To sum up, Europe has to pick two out of three – decarbonization, lower dependence on Russia and affordable energy. It cannot have all three with the current and foreseeable situation in terms of infrastructure. Weaning Europe off Russian energy will require coal and nuclear power, while increasing the renewables in the mix and decarbonizing the economy will increase demand for natural gas that cannot, in the short and medium term, come from other places except Russia. The amount of investment required to power advanced economies through renewables is extraordinary, requiring multiples of installed capability equivalent to all existing demand because of intermittency issues, but the problem is academic, since reserves of the required minerals are much lower than what will be actually needed for storage infrastructure, acting as a hard physical limit with current technology. The US can become a credible alternative supplier of natural gas, but it will require significant investment in LNG tanker fleets, and will also result in higher prices for American consumers, who are notably more car-dependent than Europeans and quick to punish politicians over high energy prices.

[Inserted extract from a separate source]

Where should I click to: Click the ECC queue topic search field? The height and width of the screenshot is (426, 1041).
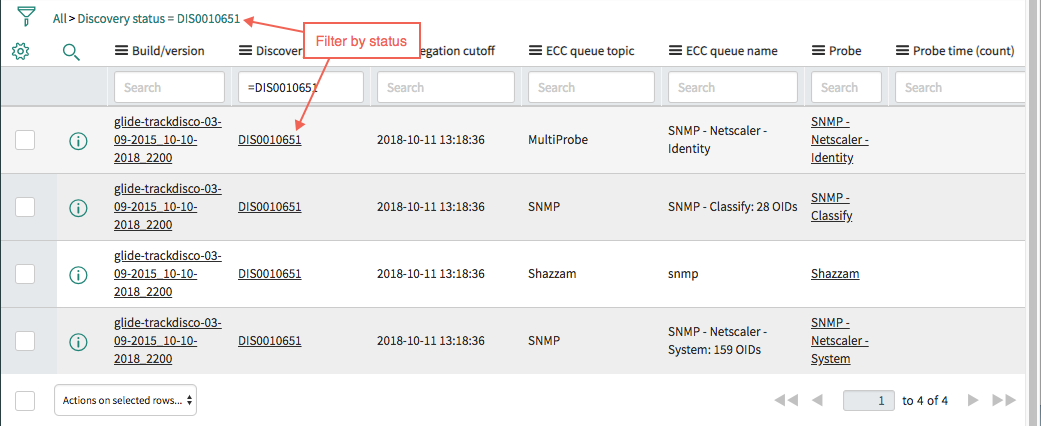pos(592,87)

The only way out of this conundrum is nuclear power, which has been steadily discouraged and maligned politically ever since the Soviet Union found it expedient to run influence operations to this effect in the US and Western Europe during the Cold War. We are living in the aftermath of a political revolution against nuclear, and it will take a lot of changes before we can declare ourselves confident that nuclear power will be viable as a systemic gamechanger for the future energy mix. Meanwhile, over half of the world’s reactors under construction are in East Asia, especially in China.

Europe’s energy woes are entirely self-inflicted, and they started with ideology, which transferred into politics and ultimately impacted the economics of continued dependence on Russian energy. Too much zeal in breaking with Russia risks a voter rebellion that throws out EU governments and brings in leaders that not only will play it safer, but may undo other elements of the sanctions’ regime, seeing how Russia will have been confirmed as an indispensable country for Europe’s economic outcomes (and their careers). While the dependence of many countries on Russian energy places them in this situation, it is Germany that stands out through its heft in European affairs. The German “Wandel durch handel” or “change through trade” of Chancellor Merkel and her predecessors has proven to be an illusion in the case of Russia but provided an excuse for Germany to focus on economic issues to the exclusion of all others, including apparently energy security, resilience and its ability to pursue European foreign policy goals. The US did the same with China for a long time, and its late awakening made reactions even more painful and unpopular with elites and ordinary people.

As for Romania and other still developing nations in Europe and elsewhere, I will leave this as a final message – there has never (yet) been an instance of a country achieving developed status without access to cheap and reliable energy. I doubt we will be the first to prove the observation wrong.